On his way to the agreed landing field, de Guelis has been stopped by a zealous gendarme, who checks de Guelis’s papers thoroughly. The agent is late reaching the rendezvous. As he approaches the area on his bicycle he can hear the Lysander overhead, searching for his torch signal. De Guelis dashes into a nearby field, flashes the recognition-letter and hurriedly lays out his torches. The field is smaller than the selected one at La Champenoise. (Because of de Guelis’s escapade with the gendarme I have been unable to identify exactly where the actual pick-up took place.) Nesbitt-Dufort lands without difficulty, but the Lysander needs a longer run for take-off.

Nesbitt-Dufort climbs away steeply on full boost from a very short take-off run. He narrowly misses some trees at the field’s edge, but runs into telephone wires, and possibly some HT cables; a length of telephone cable wraps itself around the propellor-shaft, fortunately without adverse effect.

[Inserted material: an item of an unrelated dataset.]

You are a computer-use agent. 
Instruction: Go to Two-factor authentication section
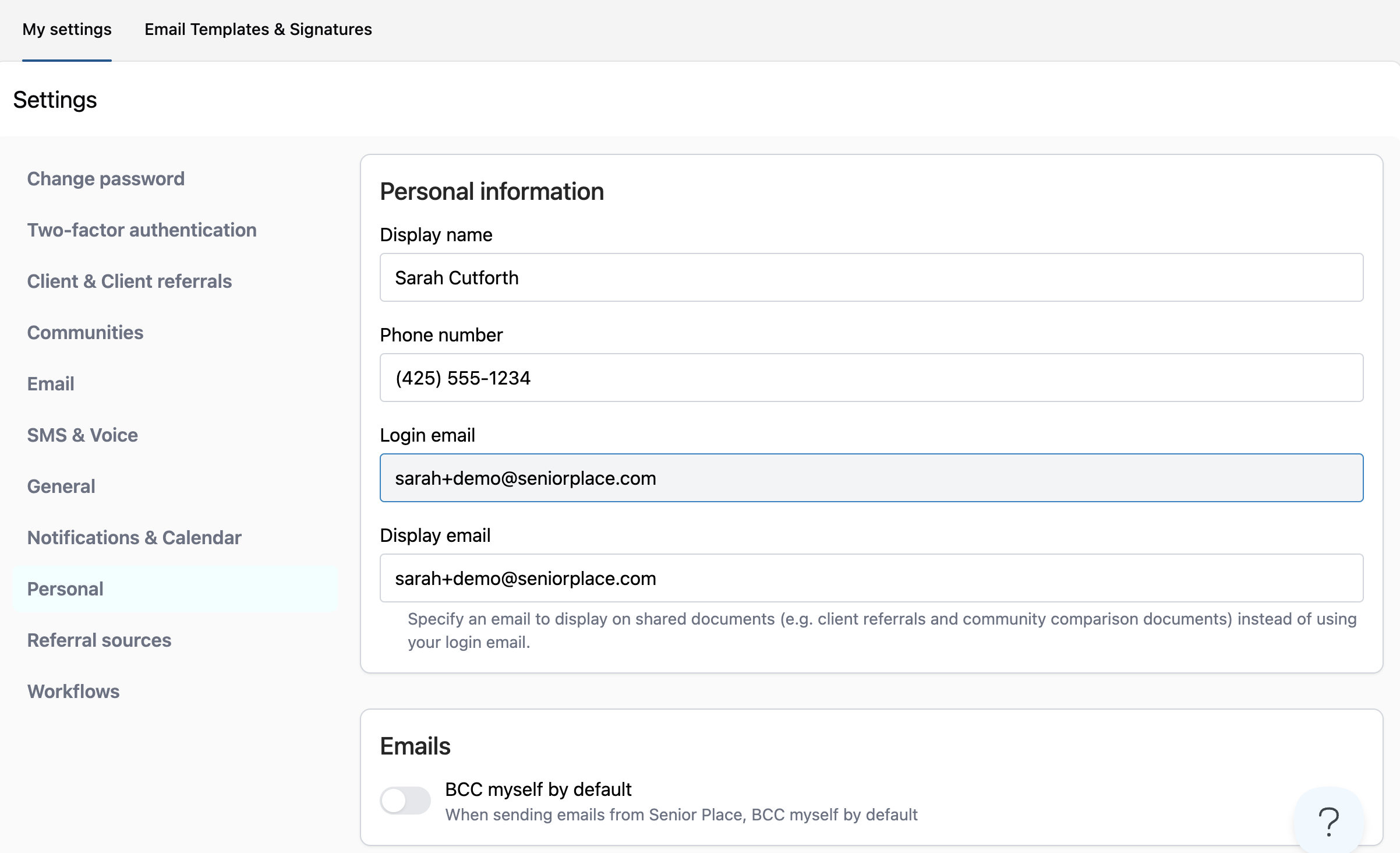click(142, 230)
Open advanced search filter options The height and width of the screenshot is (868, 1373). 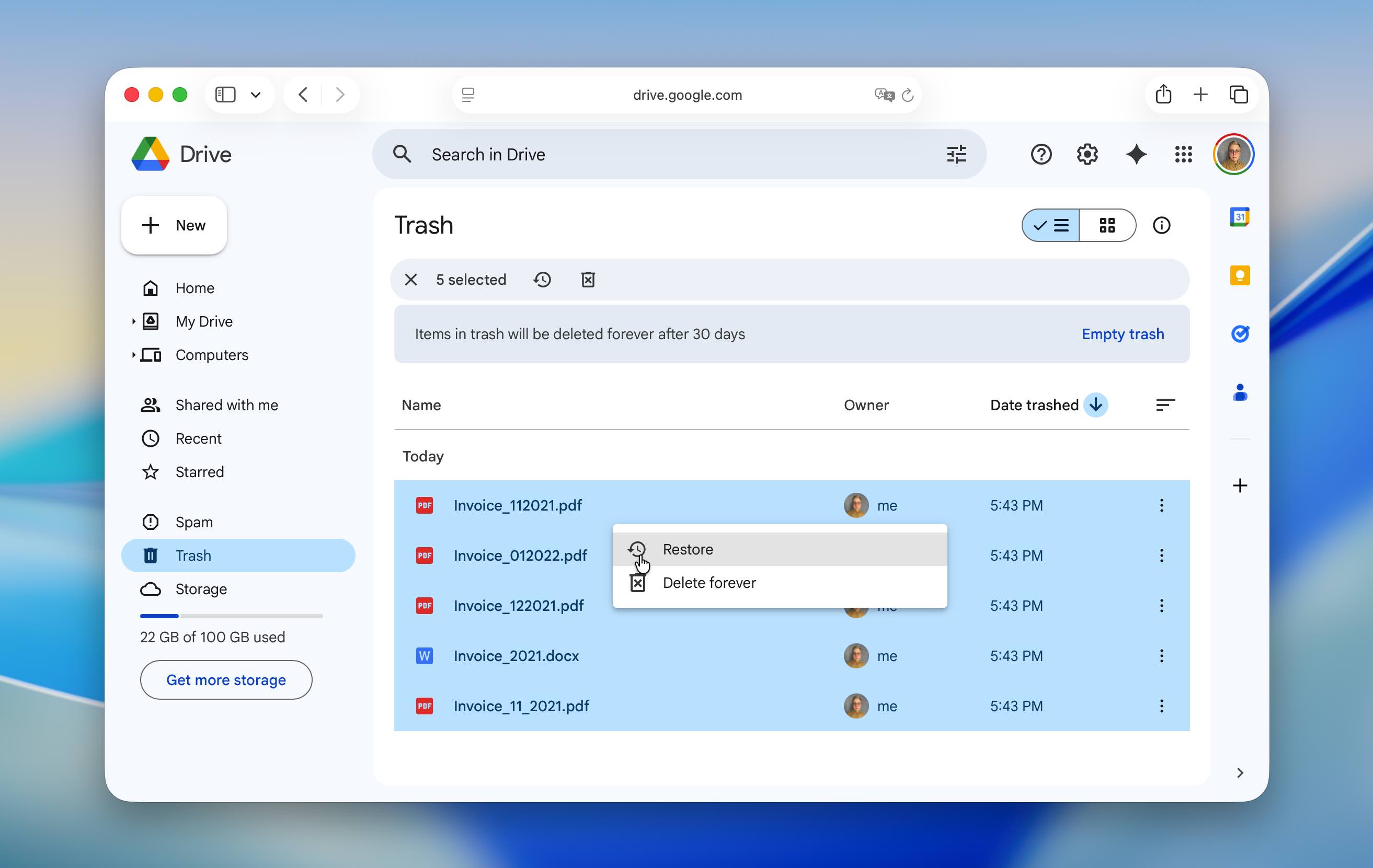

At 23.30 Nesbitt-Dufort sets a course of 356 degrees for home, and climbs to 8,000 feet. After twenty minutes the intercom, R/T and his cockpit lights fail; the encounter with the cables has damaged the electrics, and the Lysander’s accumulators have run flat. The weather deteriorates, and ‘difficulty was experienced in map-reading by the light of the moon’ – something of an understatement. An hour later he sets course at 314 degrees. As his R/T has failed he cannot be given a homing bearing to Tangmere, but is arrival has been expected, and is announced by the Lysander’s IFF (Identification Friend or Foe) transmissions. Nesbitt-Dufort is guided by searchlights to Tangmere aerodrome, where he lands. Nesbitt-Dufort keeps a length of the cable as a souvenir.

Nesbitt-Dufort’s contemporary report, written on 7 September, is on file in the National Archive. It differs in several respects from his later account in ‘Black Lysander’, and from Tickell’s and Verity’s versions. None of the three would have had access to the report Nesbitt-Dufort had submitted in 1941, so could not have checked. A recent conversation with his son Richard has revealed the solo sortie on the night of 6 August. In ‘Black Lysander’ Nesbitt-Dufort dated LEVEE/FACADE to 6 August, taking off at 23:00, and his timings and route do not resemble the report he submitted in September 1941. For instance, there is no mention of an encounter with an enemy aircraft, but this may have been on another sortie.